Transglutaminase, or meat glue, is a naturally occurring enzyme found in plants, animals, bacteria, and yes, people. It arrives in kitchens in a powder form.
What does it do?
Meat glue bonds protein molecules together with a super strong —covalent— bond by linking two amino acids: glutamine and lysine. So it allows you to connect pieces of proteins to each other to form a single larger piece.
And why would we want to do that exactly?
The most common use of meat glue in the kitchen is to restructure or reform cuts of meat. With meat glue you can take the perfectly good scraps from trimming a filet and craft a new medallion of meat, thereby limiting kitchen wastage and saving in food costs.

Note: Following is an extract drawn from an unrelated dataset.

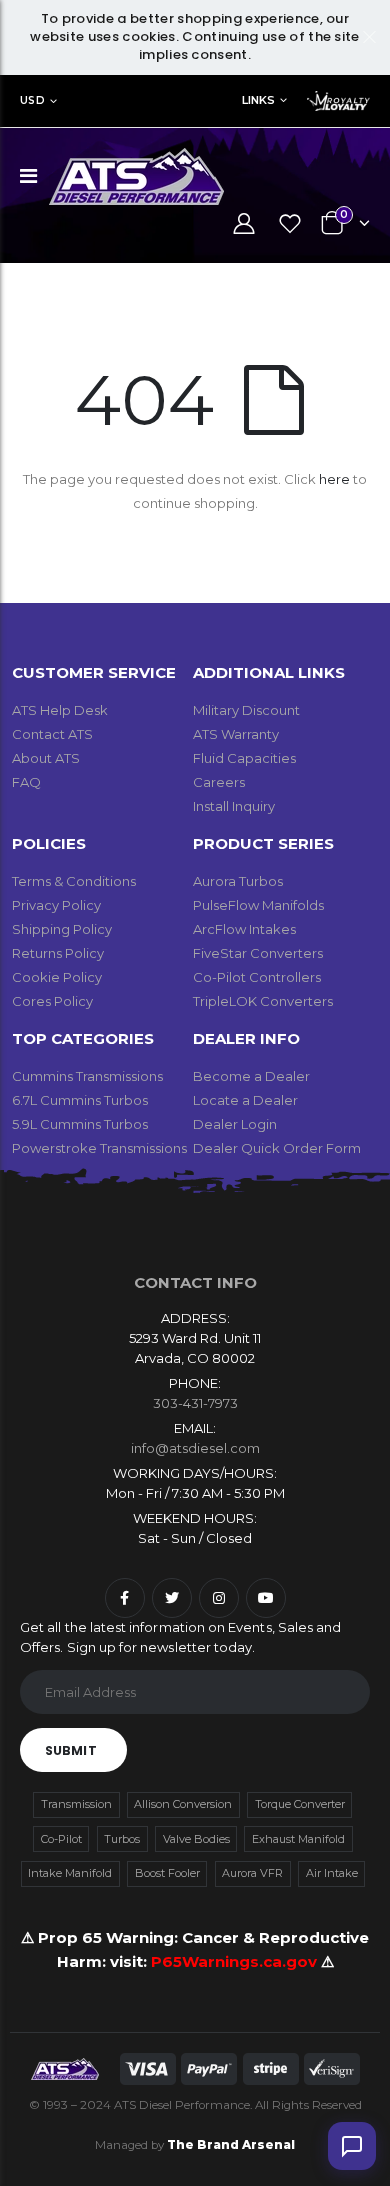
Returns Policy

Or it is used to make a cut like a tenderloin more uniform. A tenderloin at one end is large and round but tapers to a wide, flat end. If you take two tenderloins, lay them together top to tail and stick them together with meat glue, you have a more uniform shape, which means a more uniform cooking time. And more matching, pretty-on-the-plate, customer pleasing pieces of meat when you slice.
Meat glue is also used in more creative ways in more molecular kitchens like Wylie Dufresne's where he uses it to fuse different proteins together, like fusing bacon to cod medallions, or to make shrimp noodles, or casing-free sausages. At the Fat Duck Heston Blumenthal once made a “mackerel invertebrate” by de-boning a fish and gluing it back together.
(Less glamorous uses? it's a key part of making chicken nuggets, deli meats and faux crab.)
So it's not at all dangerous?
The main issues food safety folks have with meat glue is that techniques that use meat glue usually mean more handling of the meat which in itself offers up more chances for contamination.
Also, when a meat is reassembled or reformed, basically part of the outside surface is becoming the middle, increasing the chance of contamination. Restructured meats should be cooked to a higher temperature that a natural piece. Good clean kitchen practices and proper cooking technique make it safe.